You can see a recent example imposter block here.

What the imposter is trying to acomplish is unclear at this stage. That said, as of the time of writing, Titan estimates they have spent over 17 eth and an attacker rarely does this without a plan for making it back.

There are also possibly connected reports of a flashbots imposter.

Motivated by this, we suggest a stronger builder identity system. Rather than rely on plaintext extradata to identify builders, which is easy to spoof, the extradata should be used for a builder signature.

The main design constraint we have is that the system must integrate into the current block structure.

Components

BN254 BLS signatures

BN254 is a pairing-friendly curve commonly used for SNARKs, and has cryptographic operations precompiled on Ethereum since EIPs 196 and 197.

BLS signatures are a pairing-based signature scheme, where the signature is a single group element. For BN254, this means we can encode a signature in 32 bytes.

Additionally, it’s possible to (somewhat) efficiently verify BLS signatures on Ethereum.

Registry

The registry smart contract would accept the following from builders:

• Builder info:
  • Name
  • BN254 public key
  • .eth address and a signature from it (or some other identifiying mechanism)
• BN254 signature on the builder info hash

The registry would verify the signature before approving the builder.

The builder info would be stored in an append-only list, and the builder would keep their index in this list, denoting it builder index.

Graffiti

The builder has the ability to set the extra data field in a block, which is 32 bytes long.
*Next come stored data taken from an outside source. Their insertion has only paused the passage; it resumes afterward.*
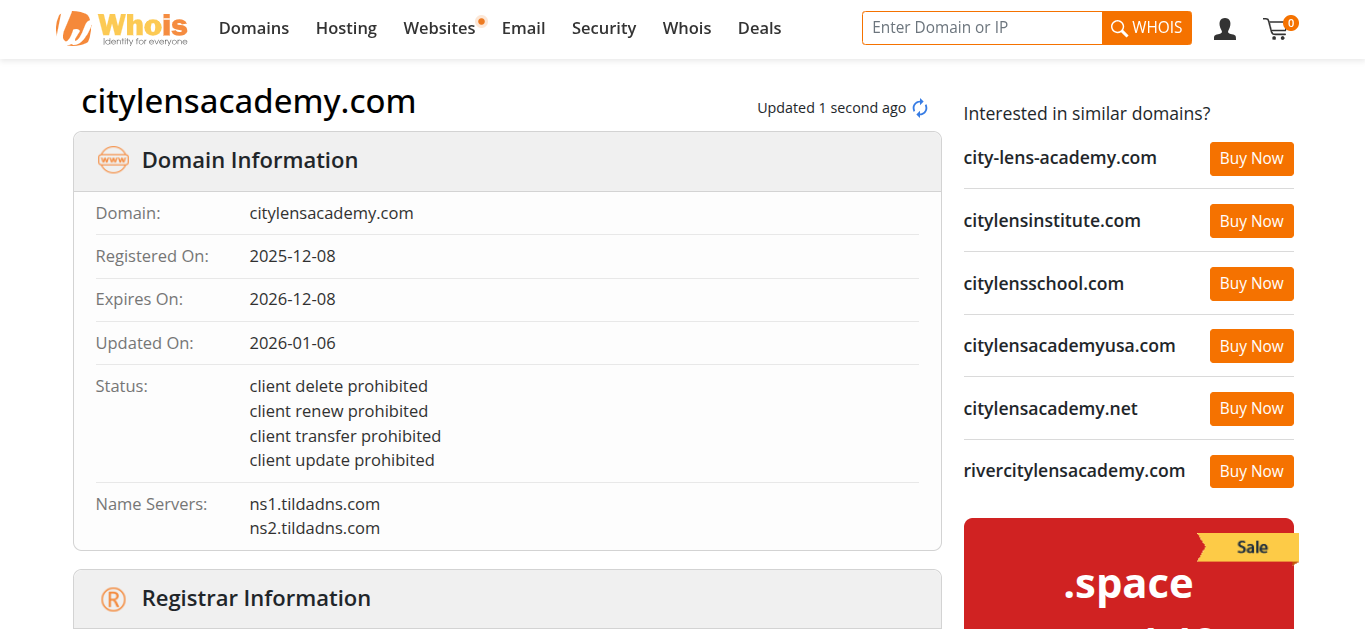The width and height of the screenshot is (1365, 629).
Task: Click the Registrar Information R icon
Action: coord(113,599)
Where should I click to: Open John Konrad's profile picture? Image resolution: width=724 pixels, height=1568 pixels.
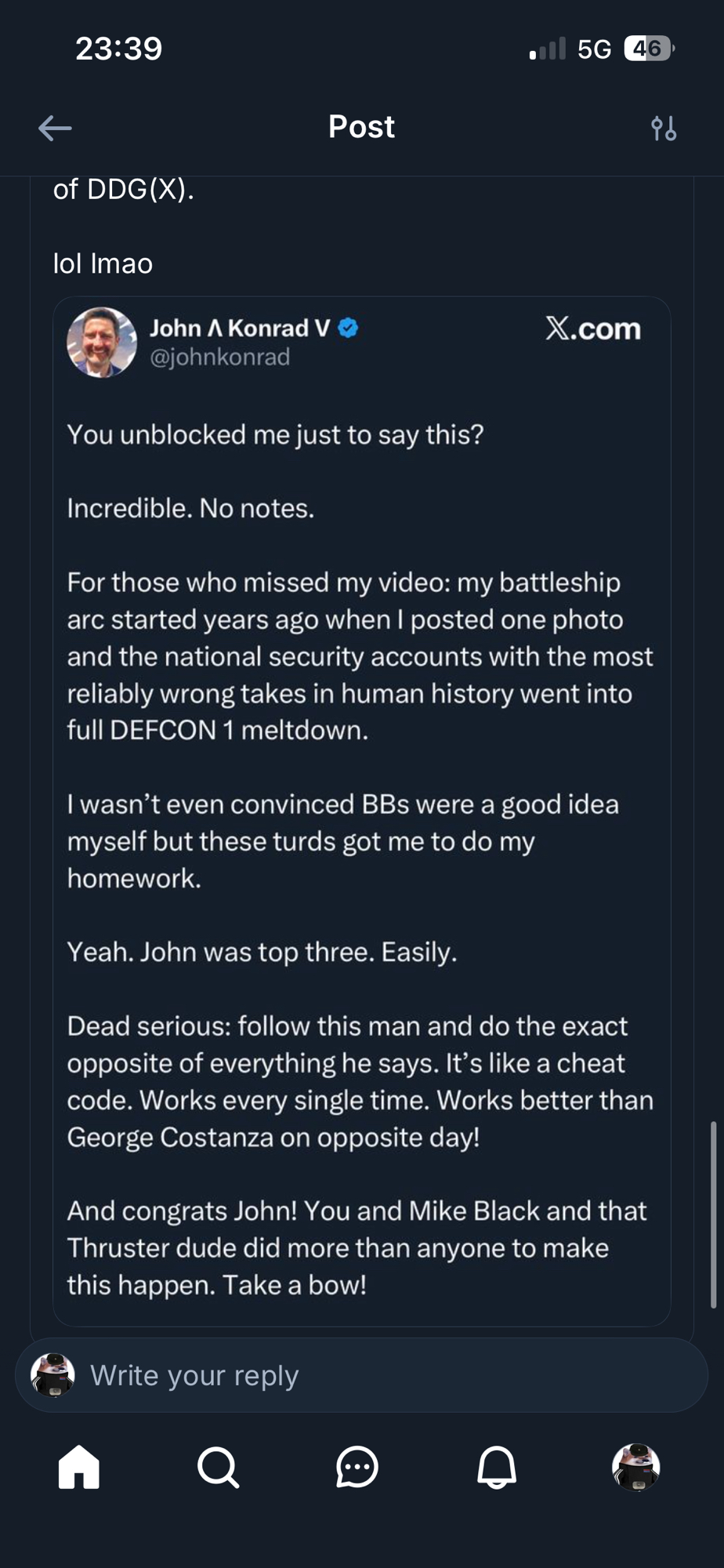(x=102, y=343)
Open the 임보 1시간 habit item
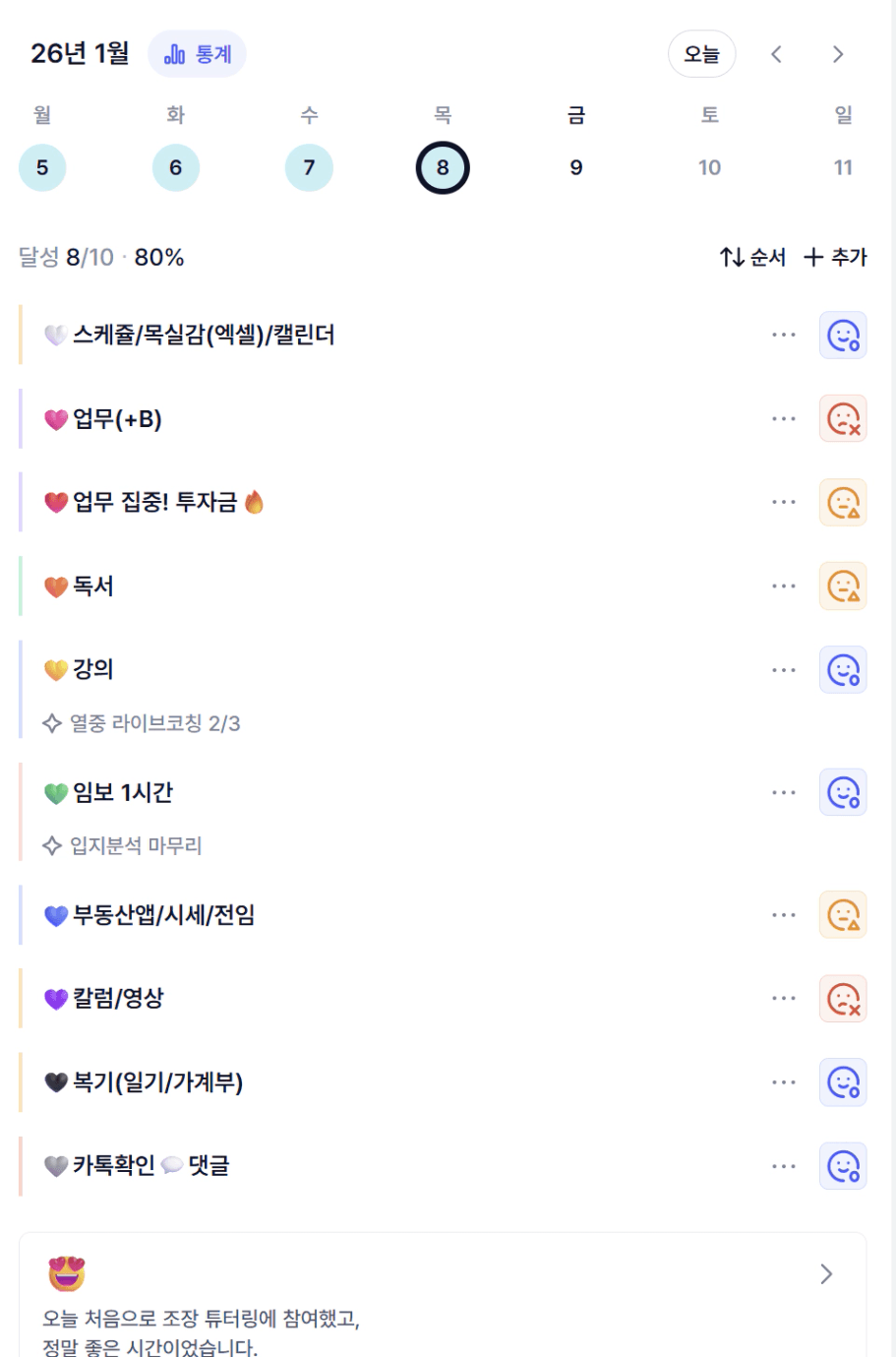The image size is (896, 1357). 123,793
The builder would put a BLS signature on the block hash in the extra data.

Proposers may verify the signatures before proposing, but they don’t have to.

Gas limit watermarking

The builder also has to tell the signature verifiers which builder they are, and they don’t have enough space in the extra data anymore.
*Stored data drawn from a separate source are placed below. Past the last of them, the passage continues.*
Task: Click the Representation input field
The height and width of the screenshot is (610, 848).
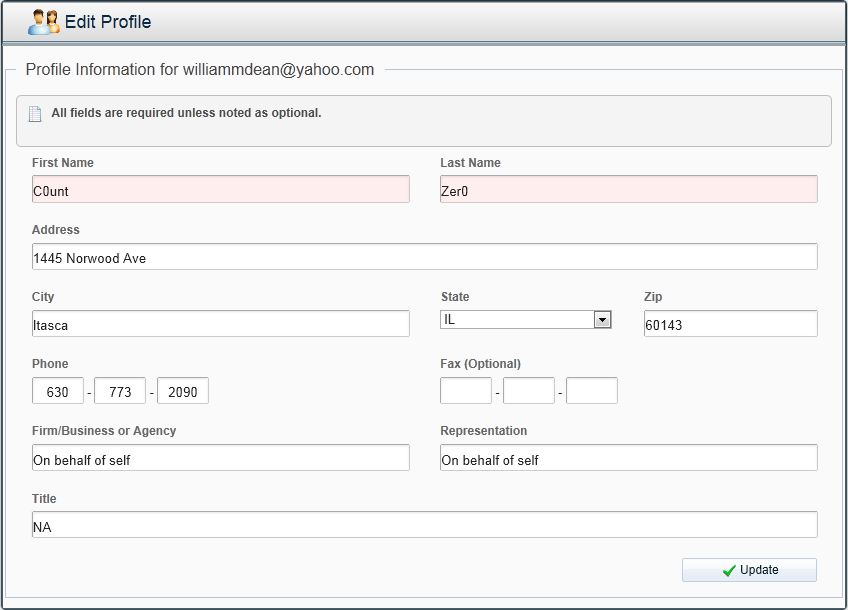Action: pos(628,458)
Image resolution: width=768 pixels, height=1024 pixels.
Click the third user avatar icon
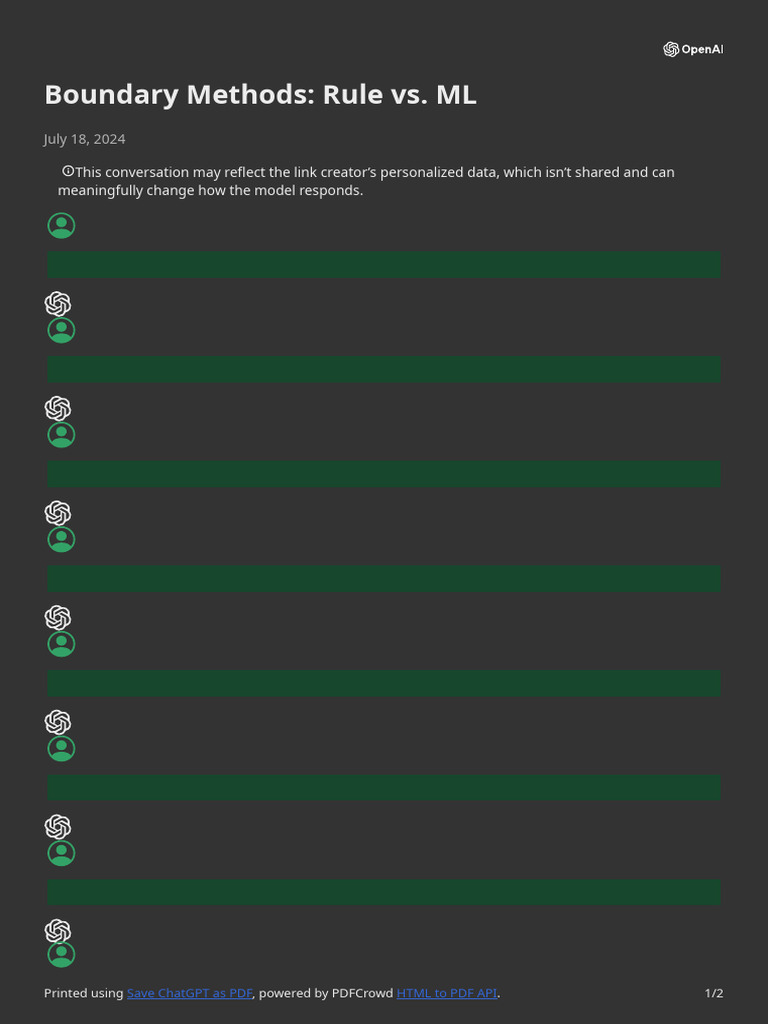[61, 435]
Note that the builder can at least control the last 3 digits in the gas limit arbitrarily, allowing them to use it for their builder index.

Verifiers

Verifiers would then get the corresponding name and public key from the smart contract.
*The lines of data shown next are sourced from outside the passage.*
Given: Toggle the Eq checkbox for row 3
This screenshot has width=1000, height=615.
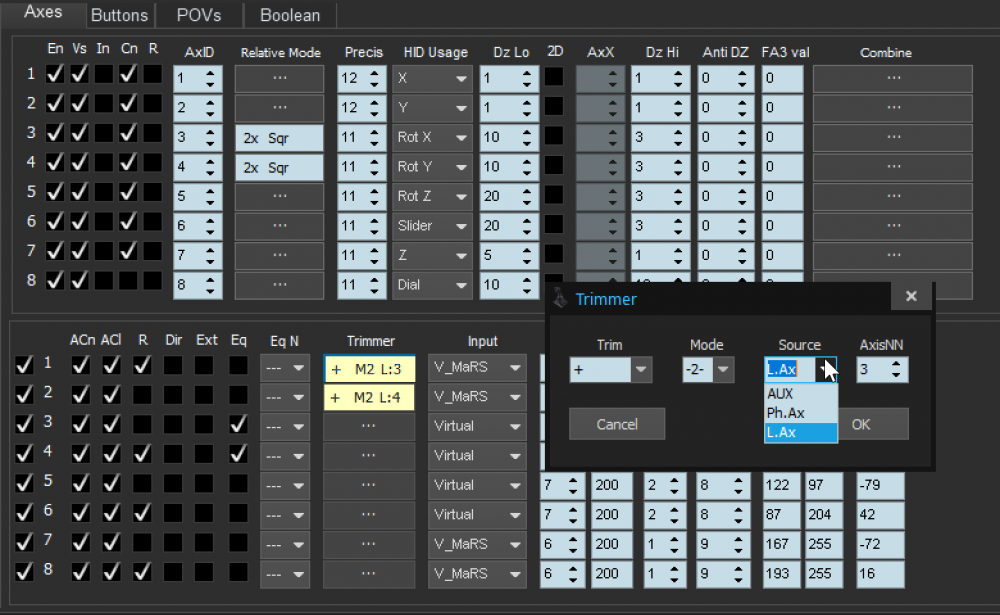Looking at the screenshot, I should (238, 425).
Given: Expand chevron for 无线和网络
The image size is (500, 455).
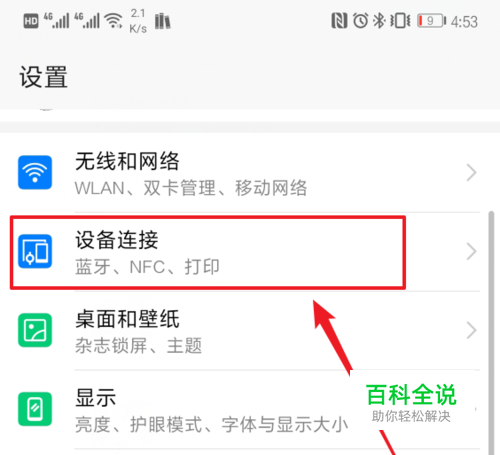Looking at the screenshot, I should 471,172.
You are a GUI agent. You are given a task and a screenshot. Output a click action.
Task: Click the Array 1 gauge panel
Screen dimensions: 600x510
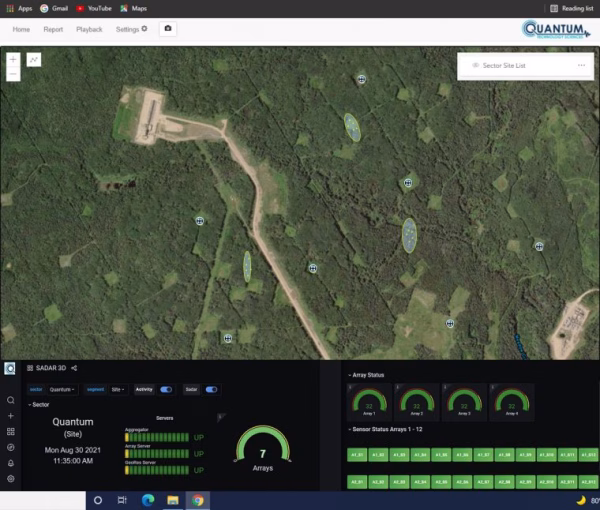click(367, 402)
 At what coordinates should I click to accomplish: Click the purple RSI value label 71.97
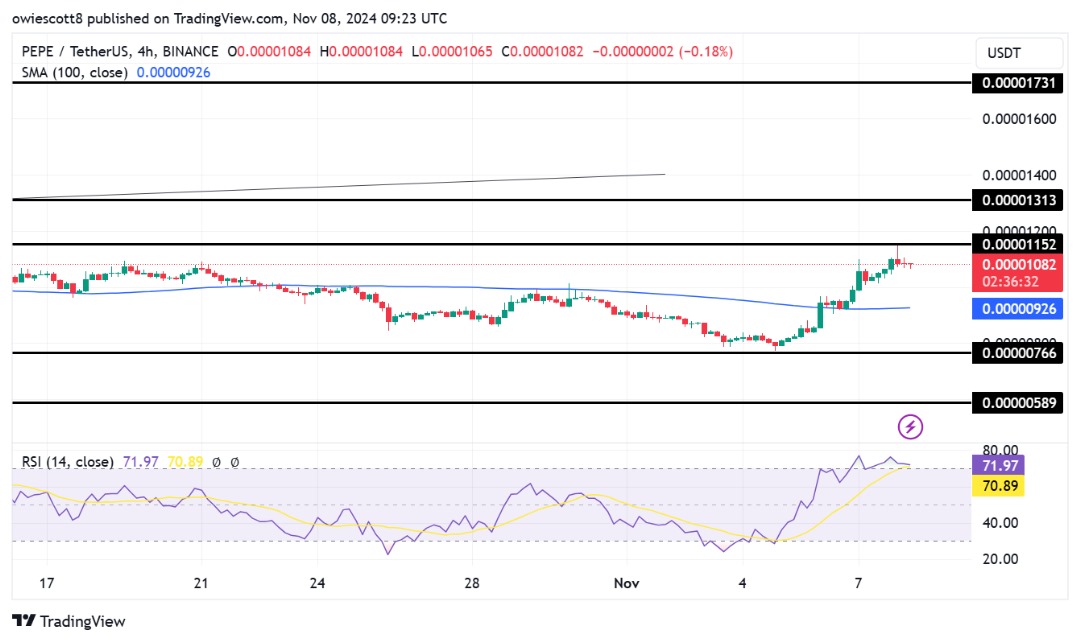(998, 466)
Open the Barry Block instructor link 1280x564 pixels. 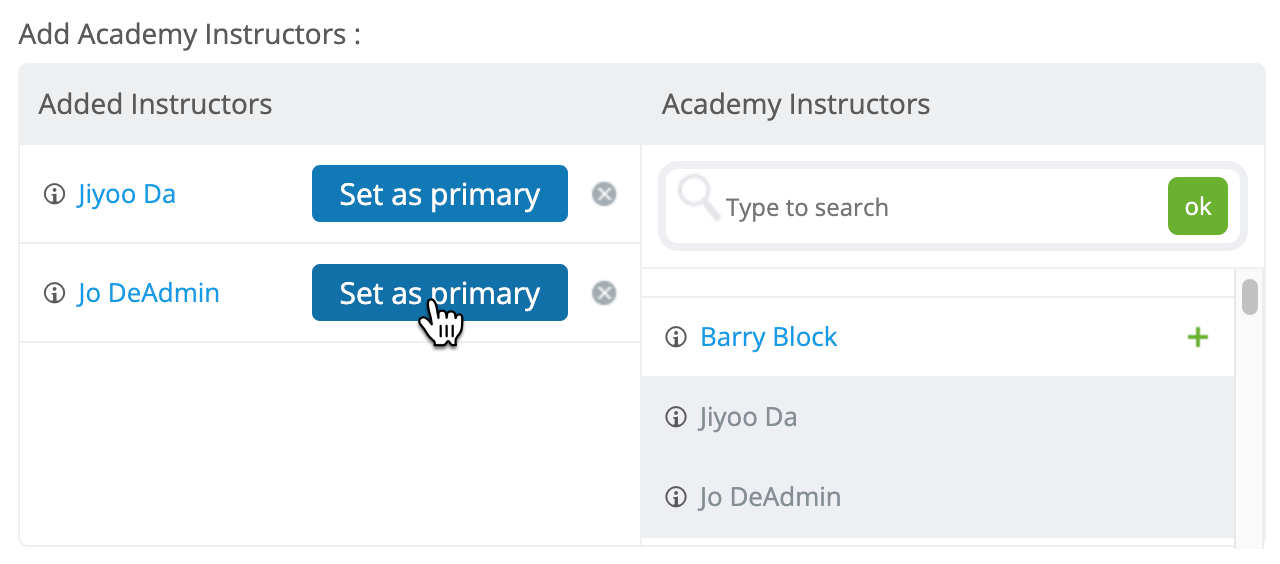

Explorers can use this data to verifiably display builder identities in blocks.

Limitations

Note that with current relay design, the relay can change the gas limit unilaterally, which may be a concern. However, a malicious relay can already do a lot worse things than this in the present design, so we are comfortable assuming a trusted relay.

Other design possibilities

• Use longer but cheaper signatures and encode them in the proposer payment transfer transaction. The problem is that the proposer payment transfer txn does not always exist
• Encode the builder index in the same place. Same problem

Adding some data investigation here on the imposter behavior (as time of Sep 5 evening PT):

There are multiple builder pubkey appeared as imposters: 1 for flashbots, 10 for Titan (not including 0xabf1ad5e in titan’s list active June-Aug is team’s testing instance - confirmed by their team)

image2968×926 328 KB

1 builder pubkey appeared in both cases that is not known/controlled by the team - is the default pubkey lots of new builder instances accidentally use - which shall be ruled out from the imposter concern: 0xaa1488eae4b06a1fff840a2b6db167afc520758dc2c8af0dfb57037954df3431b747e2f900fe8805f05d635e9a29717b.
(split reply into multiple because of new user embedding media limits > <)

image1920×922 150 KB

All of them have same activation timeframe around past few days - started the imposter behavior since Sep2 w/ flashbots’ ExtraData, then stopped w/ flashbots and started Titan on Sep5; this seems to be an indicator that the imposters behind the 2 cases are likely same entity.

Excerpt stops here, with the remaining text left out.